Patients in Shetland are being encouraged to write about their experiences of health care, good and bad, on NHS Shetland’s revamped website which has just gone live.
In future some patients and carers may be invited to tell their stories on tape, video or in person to the NHS board, which manages health services in Shetland.
The new independent feedback system, called Patient Opinion, started in a low-key way in January, prompting only six responses so far by email, phone and letter. Five were complimentary and the other conveyed ideas for improvements.
Patient Opinion is a non-profit service independent of NHS Shetland and the NHS which confidentially handles each “story” about a person’s experience of the NHS, including what was good and what could have been better.
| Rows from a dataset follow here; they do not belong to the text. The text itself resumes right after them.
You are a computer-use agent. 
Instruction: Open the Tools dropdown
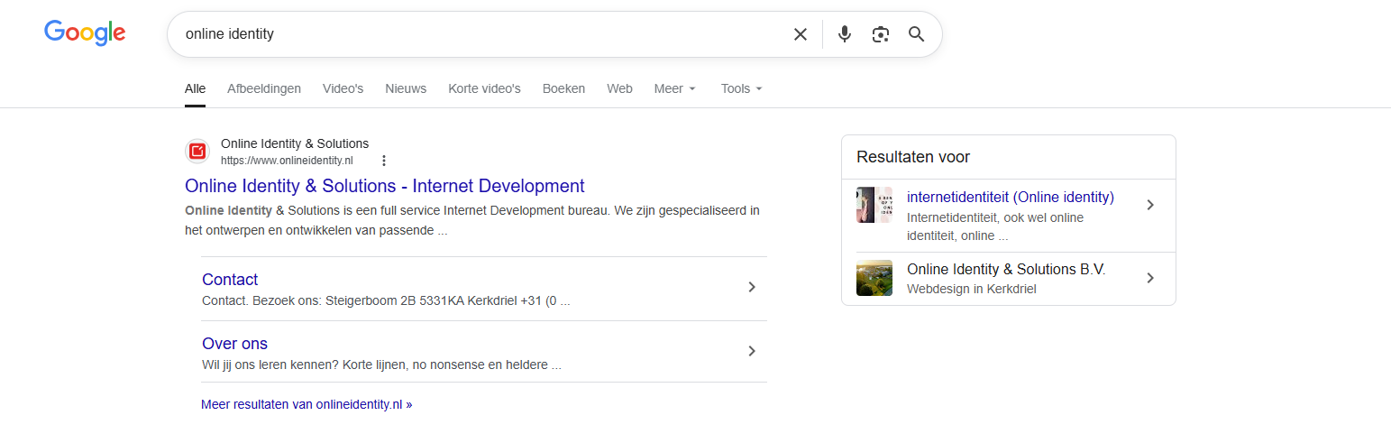click(x=741, y=88)
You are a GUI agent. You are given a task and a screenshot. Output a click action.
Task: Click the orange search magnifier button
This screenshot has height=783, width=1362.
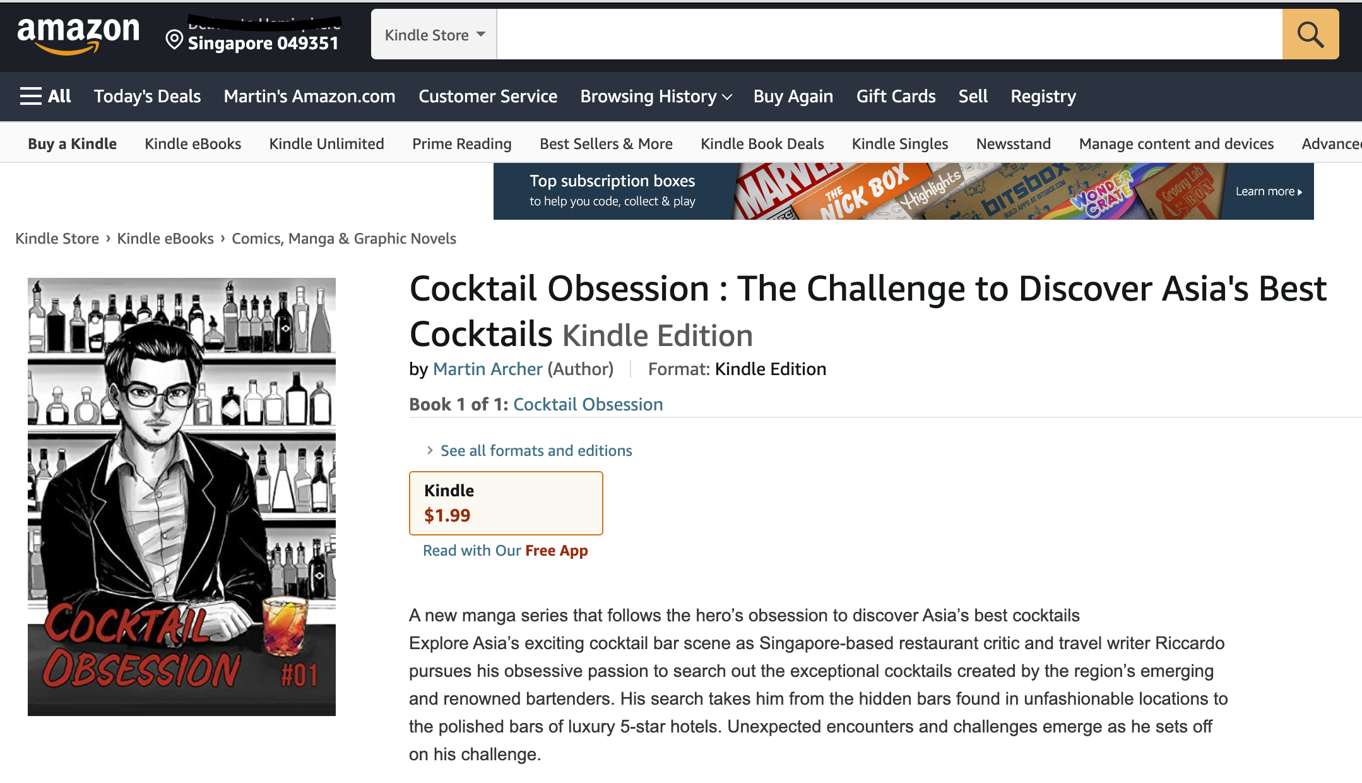coord(1310,35)
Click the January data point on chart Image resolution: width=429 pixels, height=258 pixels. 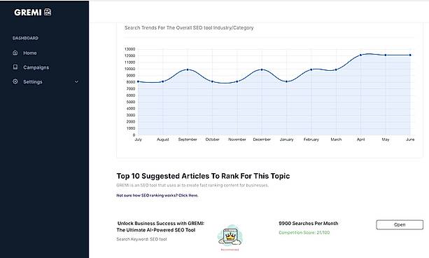pos(286,81)
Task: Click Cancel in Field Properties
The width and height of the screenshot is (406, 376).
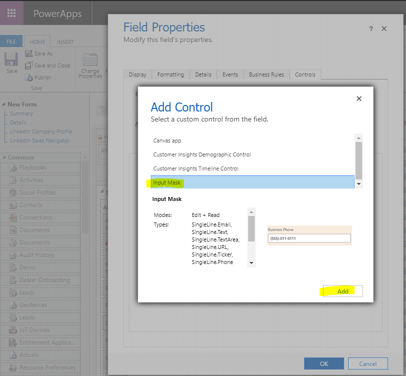Action: pyautogui.click(x=368, y=364)
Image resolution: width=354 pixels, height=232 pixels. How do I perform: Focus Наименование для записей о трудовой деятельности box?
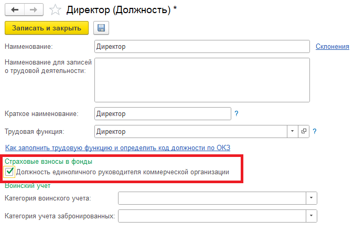pos(201,79)
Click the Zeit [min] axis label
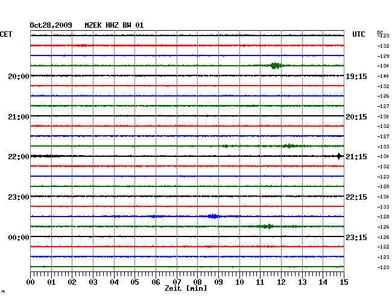 186,288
The comments on the whole range of NHS services, from GPs and dentists to hospitals and care in the community, are then put before clinical teams for response.
NHS Shetland now hopes feedback will increase via its new website at www.shb.scot.nhs.uk/ so that it can use the information to improve services.
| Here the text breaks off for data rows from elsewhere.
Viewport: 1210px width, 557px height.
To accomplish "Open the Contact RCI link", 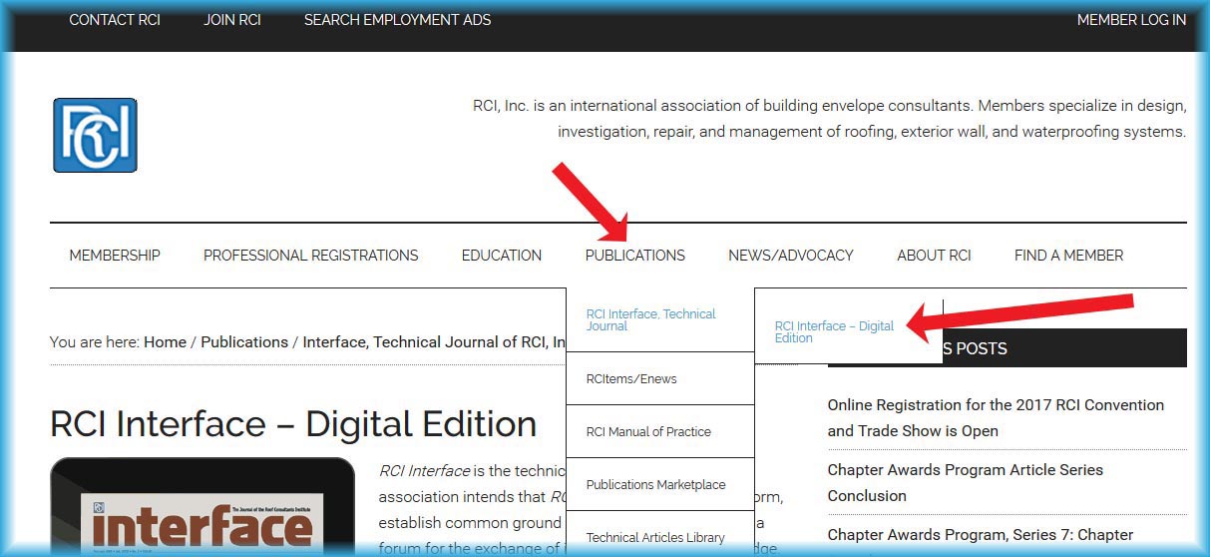I will point(115,20).
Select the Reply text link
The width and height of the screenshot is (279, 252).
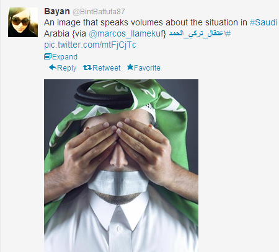[66, 68]

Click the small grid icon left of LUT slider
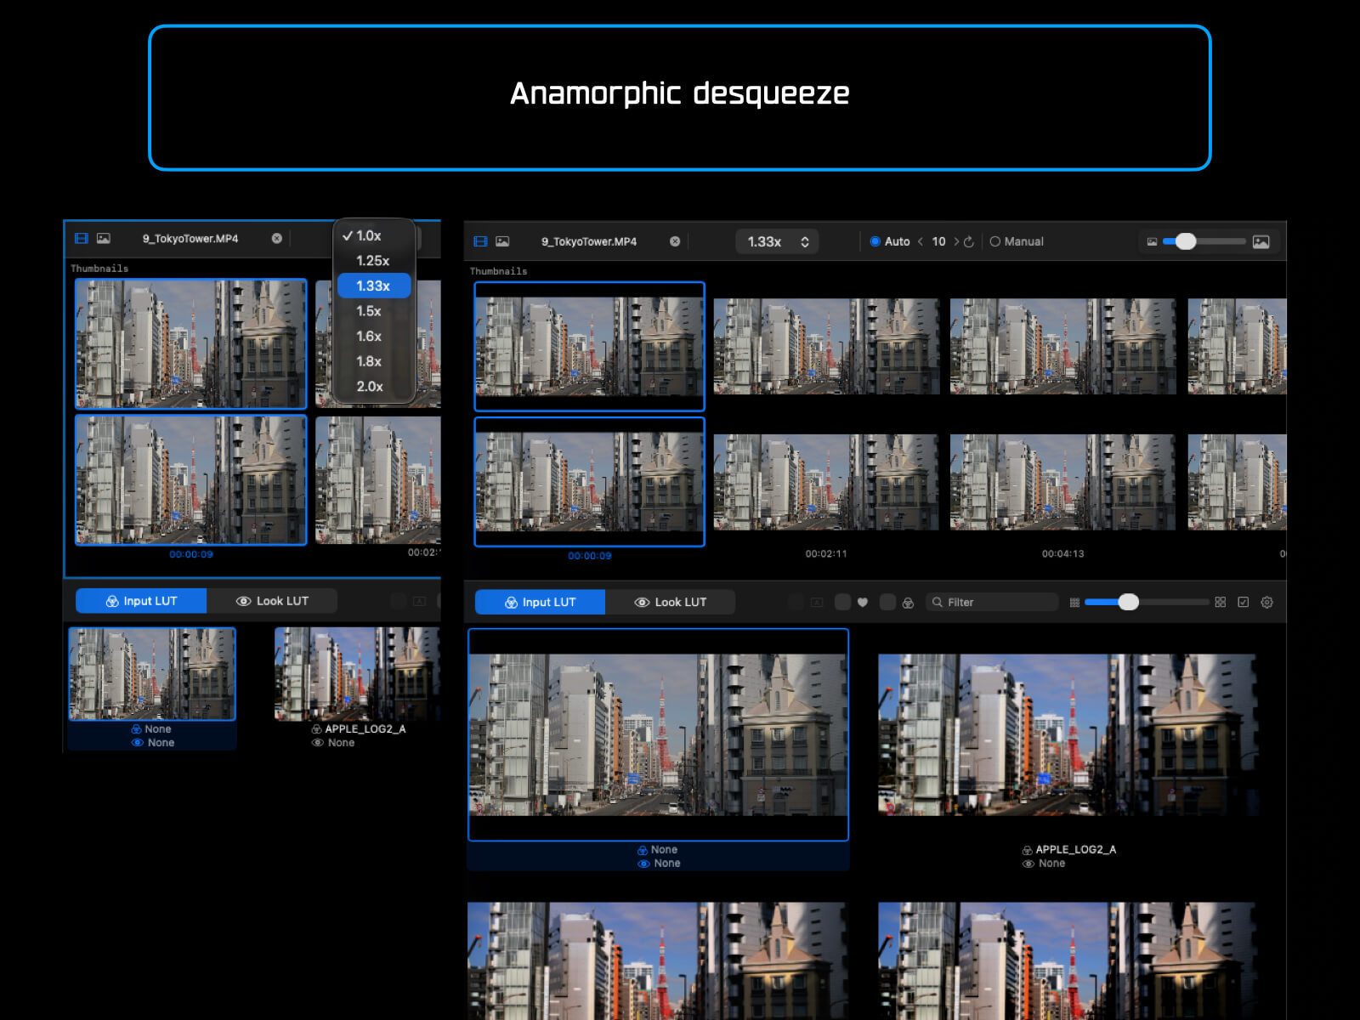(1074, 602)
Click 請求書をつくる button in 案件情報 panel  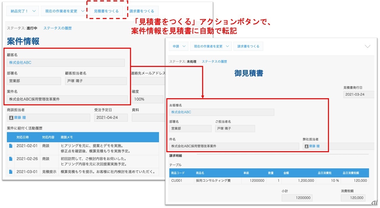tap(142, 11)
Shetland NHS director of nursing, midwifery and allied health professionals Kathleen Carolan said plans for expanding the Patient Opinion service were still being finalised and will be reported to the board in June.
Chairman Ian Kinniburgh said the local NHS needed to treat Patient Opinion as “a serious mechanism” for dealing with problems and praise. “It is up to us to ensure we do react to this,” he said.
Board member Keith Massey said the experience of NHS Ayrshire and Arran was that patients volunteering to talk about their treatment was “much more powerful” than the results of someone filling in a questionnaire box.
Another member, Malcolm Bell, was sure there was much more feedback “out there” which the board is currently missing and should be trying to capture.
Meanwhile, most board members are blazing a trail for a paperless future, attending meetings armed only with their NHS-issue iPads instead of a hefty pile of reports which this week ran to 448 pages.
Mr Kinniburgh said the board was striving to move to paperless board and committee meetings. Although there was a substantial outlay to buy the handheld computers he said the board anticipated a big reduction in print costs, especially in replacement colour cartridges, as well as in postage costs and the many hours of staff time that would not have to be spent photocopying documents.